→ **Aim of the task**
Word for word, restate the records that appear below.

→ **Data supplied**
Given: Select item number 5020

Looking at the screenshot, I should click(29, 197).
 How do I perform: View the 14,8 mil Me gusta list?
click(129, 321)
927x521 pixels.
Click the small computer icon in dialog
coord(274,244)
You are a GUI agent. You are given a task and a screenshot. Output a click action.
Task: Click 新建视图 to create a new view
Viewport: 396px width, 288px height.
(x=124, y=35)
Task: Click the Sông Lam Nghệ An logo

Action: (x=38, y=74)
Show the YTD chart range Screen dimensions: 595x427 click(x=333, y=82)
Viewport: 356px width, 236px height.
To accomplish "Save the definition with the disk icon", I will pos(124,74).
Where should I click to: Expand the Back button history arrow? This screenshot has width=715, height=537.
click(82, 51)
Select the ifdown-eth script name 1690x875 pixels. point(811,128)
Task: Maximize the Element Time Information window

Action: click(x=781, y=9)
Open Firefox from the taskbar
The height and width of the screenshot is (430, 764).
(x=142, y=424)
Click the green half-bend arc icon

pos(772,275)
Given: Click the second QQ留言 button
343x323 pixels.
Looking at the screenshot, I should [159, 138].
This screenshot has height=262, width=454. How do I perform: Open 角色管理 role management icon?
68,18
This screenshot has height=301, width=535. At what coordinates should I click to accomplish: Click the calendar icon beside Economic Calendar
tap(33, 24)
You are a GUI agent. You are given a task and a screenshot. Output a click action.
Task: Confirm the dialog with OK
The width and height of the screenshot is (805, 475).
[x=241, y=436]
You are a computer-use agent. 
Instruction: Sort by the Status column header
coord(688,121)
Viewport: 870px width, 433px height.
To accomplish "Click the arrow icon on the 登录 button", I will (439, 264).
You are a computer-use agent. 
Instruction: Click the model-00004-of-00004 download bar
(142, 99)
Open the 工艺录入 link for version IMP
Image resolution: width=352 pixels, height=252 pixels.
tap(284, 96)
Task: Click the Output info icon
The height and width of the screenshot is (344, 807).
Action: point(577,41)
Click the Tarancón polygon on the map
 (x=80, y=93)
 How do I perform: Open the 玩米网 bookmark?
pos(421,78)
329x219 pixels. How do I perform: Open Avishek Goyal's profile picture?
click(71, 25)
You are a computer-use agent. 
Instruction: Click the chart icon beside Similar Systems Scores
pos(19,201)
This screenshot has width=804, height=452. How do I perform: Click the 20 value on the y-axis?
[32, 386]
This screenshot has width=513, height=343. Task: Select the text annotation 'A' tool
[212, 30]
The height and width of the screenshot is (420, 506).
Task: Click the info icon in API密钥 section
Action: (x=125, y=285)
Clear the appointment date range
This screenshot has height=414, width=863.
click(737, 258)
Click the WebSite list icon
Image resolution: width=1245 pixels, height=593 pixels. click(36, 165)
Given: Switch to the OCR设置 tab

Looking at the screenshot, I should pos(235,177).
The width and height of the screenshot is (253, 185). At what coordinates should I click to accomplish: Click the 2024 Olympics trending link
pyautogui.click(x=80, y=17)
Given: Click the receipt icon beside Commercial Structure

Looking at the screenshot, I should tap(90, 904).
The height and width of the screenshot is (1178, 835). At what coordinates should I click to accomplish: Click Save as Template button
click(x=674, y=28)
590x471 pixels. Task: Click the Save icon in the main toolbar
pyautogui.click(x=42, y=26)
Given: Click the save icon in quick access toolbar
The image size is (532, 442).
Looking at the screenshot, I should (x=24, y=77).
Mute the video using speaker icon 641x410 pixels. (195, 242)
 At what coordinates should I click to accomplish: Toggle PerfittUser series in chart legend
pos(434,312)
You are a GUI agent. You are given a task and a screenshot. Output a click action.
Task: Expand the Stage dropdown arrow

→ **Solution to this exercise**
Given: Select item number 5020

Looking at the screenshot, I should click(29, 197).
 How do I perform: View the 14,8 mil Me gusta list?
click(129, 321)
927x521 pixels.
Click the small computer icon in dialog
coord(274,244)
You are a GUI agent. You are given a task and a screenshot. Output a click action.
Task: Click 新建视图 to create a new view
Viewport: 396px width, 288px height.
(x=124, y=35)
Task: Click the Sông Lam Nghệ An logo

Action: (x=38, y=74)
Show the YTD chart range Screen dimensions: 595x427 click(x=333, y=82)
Viewport: 356px width, 236px height.
To accomplish "Save the definition with the disk icon", I will pos(124,74).
Where should I click to: Expand the Back button history arrow? This screenshot has width=715, height=537.
click(82, 51)
Select the ifdown-eth script name 1690x875 pixels. point(811,128)
Task: Maximize the Element Time Information window

Action: click(x=781, y=9)
Open Firefox from the taskbar
The height and width of the screenshot is (430, 764).
(x=142, y=424)
Click the green half-bend arc icon

pos(772,275)
Given: Click the second QQ留言 button
343x323 pixels.
Looking at the screenshot, I should [159, 138].
This screenshot has height=262, width=454. How do I perform: Open 角色管理 role management icon?
68,18
This screenshot has height=301, width=535. At what coordinates should I click to accomplish: Click the calendar icon beside Economic Calendar
tap(33, 24)
You are a GUI agent. You are given a task and a screenshot. Output a click action.
Task: Confirm the dialog with OK
The width and height of the screenshot is (805, 475).
[x=241, y=436]
You are a computer-use agent. 
Instruction: Sort by the Status column header
coord(688,121)
Viewport: 870px width, 433px height.
To accomplish "Click the arrow icon on the 登录 button", I will (439, 264).
You are a computer-use agent. 
Instruction: Click the model-00004-of-00004 download bar
(142, 99)
Open the 工艺录入 link for version IMP
Image resolution: width=352 pixels, height=252 pixels.
tap(284, 96)
Task: Click the Output info icon
The height and width of the screenshot is (344, 807).
Action: point(577,41)
Click the Tarancón polygon on the map
 (x=80, y=93)
 How do I perform: Open the 玩米网 bookmark?
pos(421,78)
329x219 pixels. How do I perform: Open Avishek Goyal's profile picture?
click(71, 25)
You are a computer-use agent. 
Instruction: Click the chart icon beside Similar Systems Scores
pos(19,201)
This screenshot has width=804, height=452. How do I perform: Click the 20 value on the y-axis?
[32, 386]
This screenshot has width=513, height=343. Task: Select the text annotation 'A' tool
[212, 30]
The height and width of the screenshot is (420, 506).
Task: Click the info icon in API密钥 section
Action: (x=125, y=285)
Clear the appointment date range
This screenshot has height=414, width=863.
click(737, 258)
Click the WebSite list icon
Image resolution: width=1245 pixels, height=593 pixels. click(36, 165)
Given: Switch to the OCR设置 tab

Looking at the screenshot, I should pos(235,177).
The width and height of the screenshot is (253, 185). At what coordinates should I click to accomplish: Click the 2024 Olympics trending link
pyautogui.click(x=80, y=17)
Given: Click the receipt icon beside Commercial Structure

Looking at the screenshot, I should tap(90, 904).
The height and width of the screenshot is (1178, 835). At what coordinates should I click to accomplish: Click Save as Template button
click(x=674, y=28)
590x471 pixels. Task: Click the Save icon in the main toolbar
pyautogui.click(x=42, y=26)
Given: Click the save icon in quick access toolbar
The image size is (532, 442).
Looking at the screenshot, I should (x=24, y=77).
Mute the video using speaker icon 641x410 pixels. (195, 242)
 At what coordinates should I click to accomplish: Toggle PerfittUser series in chart legend
pos(434,312)
You are a GUI agent. You are given a task and a screenshot. Output a click action.
Task: Expand the Stage dropdown arrow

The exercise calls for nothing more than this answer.